RCG: Mehr Getreide aus der Ukraine

Seit Kriegsausbruch bis Ende August 2022 wurden von der ÖBB Rail Cargo Group (RCG) bereits 580.000 Tonnen Getreide aus der Ukraine transportiert. Allein im August waren es über 145.000 Tonnen.

Aufgrund der geographischen Lage der verarbeitenden Betriebe ging im August ein Großteil der Lieferungen nach Ungarn, gefolgt von Deutschland, Italien und Rumänien sowie in die Niederlande. Die RCG-Getreidezüge fahren dabei über vier Grenzübergänge: Zum einen über die ukrainisch-slowakische Grenze bei Chop, die ukrainisch-ungarische Grenze bei Záhony, die ukrainisch-rumänische Grenze bei Reni sowie die ukrainisch-polnische Grenze bei Chyriw.

Grafik: RCG

Die RCG rechnet in den kommenden Monaten mit einer unveränderten Nachfrage auf dem aktuellen Niveau. Zur Beschleunigung der Getreideexporte wird die Kooperation mit der ukrainischen Staatsbahn Ukrzaliznica (UZ) weiter ausgebaut. Die Einrichtung einer ständigen bilateralen Arbeitsgruppe wurde Ende August 2022 beschlossen. Dabei sollen u.a. der Datenaustausch und die Prozesse zwischen den Kooperationspartnern bzw. die Auslastung der Umschlagkapazitäten optimiert werden.

Rostock: Erster Zug mit Ukraine-Mais

Am 23.08.2022 ist ein erster Zug mit 1.200 t Futtermais aus der Ukraine in Rostock entladen worden. Für das Getreideterminal Rostock (GTR) der erste Mais überhaupt, bislang wurden dort nur jährlich 3-4 Mio. t Weizen, Gerste und Mais per Schiene oder Straße angeliefert und dann per Schiff exportiert. Den Probezug aus der Ukraine hatte DB Cargo an der ukrainisch-polnischen übernommen, er umfasste 21 Waggons.
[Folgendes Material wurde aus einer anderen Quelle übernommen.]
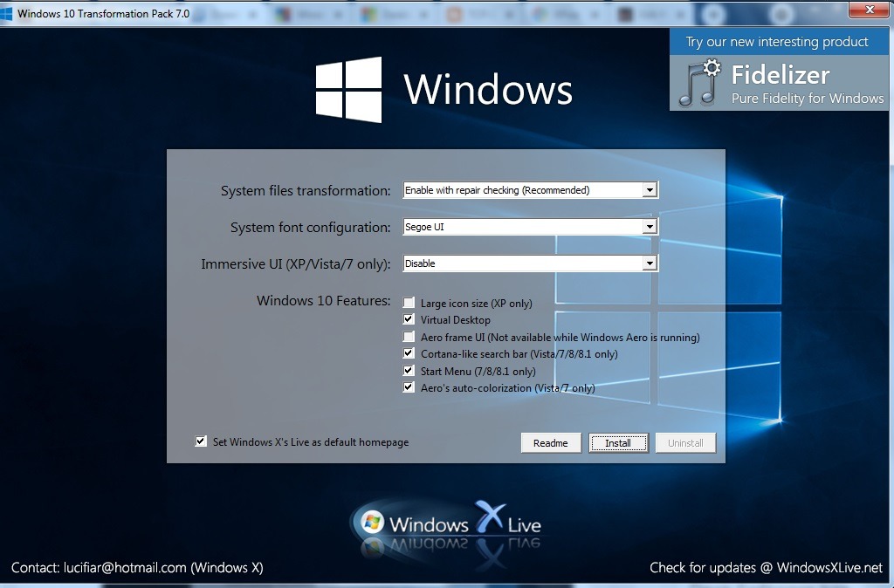Disable the Cortana-like search bar option
The image size is (894, 588).
click(x=409, y=353)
ZSSK Cargo: Altpapier in die Ukraine

Der Krieg in der Ukraine hat der slowakischen Güterbahn ZSSK Cargo neue Geschäfte in Form von Recyclingpapiertransporten beschert. Diese absolvieren den Grenzübertritt per Bahn und sind somit deutlich schneller als der Lkw, denn auf der Straße betragen die Wartezeiten an den Grenzübergängen oftmals mehr als 24 Stunden. Allein in den ersten drei Juniwochen 2022 wurden 4.500 Tonnen Altpapier per Bahn befördert.

Altpapierverladung in Sečovce. Foto: ZSSK Cargo

Das Altpapier wird per Lkw dabei aus der Slowakei, Polen und Ungarn in Sečovce gesammelt und im Gleisanschluss der Firma Malex3 verladen. In der Vergangenheit wurde dieser für den Import und die Lagerung von Salz aus der Ukraine verwendet, das in Waggons über den Grenzübergang Maťovce hierher geschickt wurde.

Bei den Transporten werden zweiachsige Wagen des Typs Hbis von ZSSK Cargo verwendet, die aufgrund der hohen Nachfrage um Rils ergänzt wurden. Die Güterbahn erledigt die lokale Bedienung mit Dieselloks der Baureihen 742 und 751. Über den Knoten Trebišov gelangen die Waggons zum Rangierbahnhof in Košice und weiter in einem Wagen des Einzelwagenverkehres zum Grenzbahnhof Čierna nad Tisou. Im Falle ausreichender Mengen wird fallweise auch durchgehend als Ganzzug gefahren. Nach Grenzübertritt gelangen die Waggons zur Umladung in Breitspurwaggons zum Terminal Karpaty in Uzhhorod. Ziel sind drei Papierfabriken in der Ukraine.

Dieselloks der Baureihen 752 und 751 bespannen die erste Meile. Foto: ZSSK Cargo

Captrain Polska fährt Getreide aus der Ukraine

Captrain Polska transportiert Getreide über die polnisch-ukrainische Grenze. Aktuell sind es drei zum Großteil mit Getreide beladene Züge in der Woche, die über die Grenze zwischen Mostyska [UA] und Medyka [PL] gefahren werden. Der Transport erfolgt im Auftrag eines großen intermodalen Operateures.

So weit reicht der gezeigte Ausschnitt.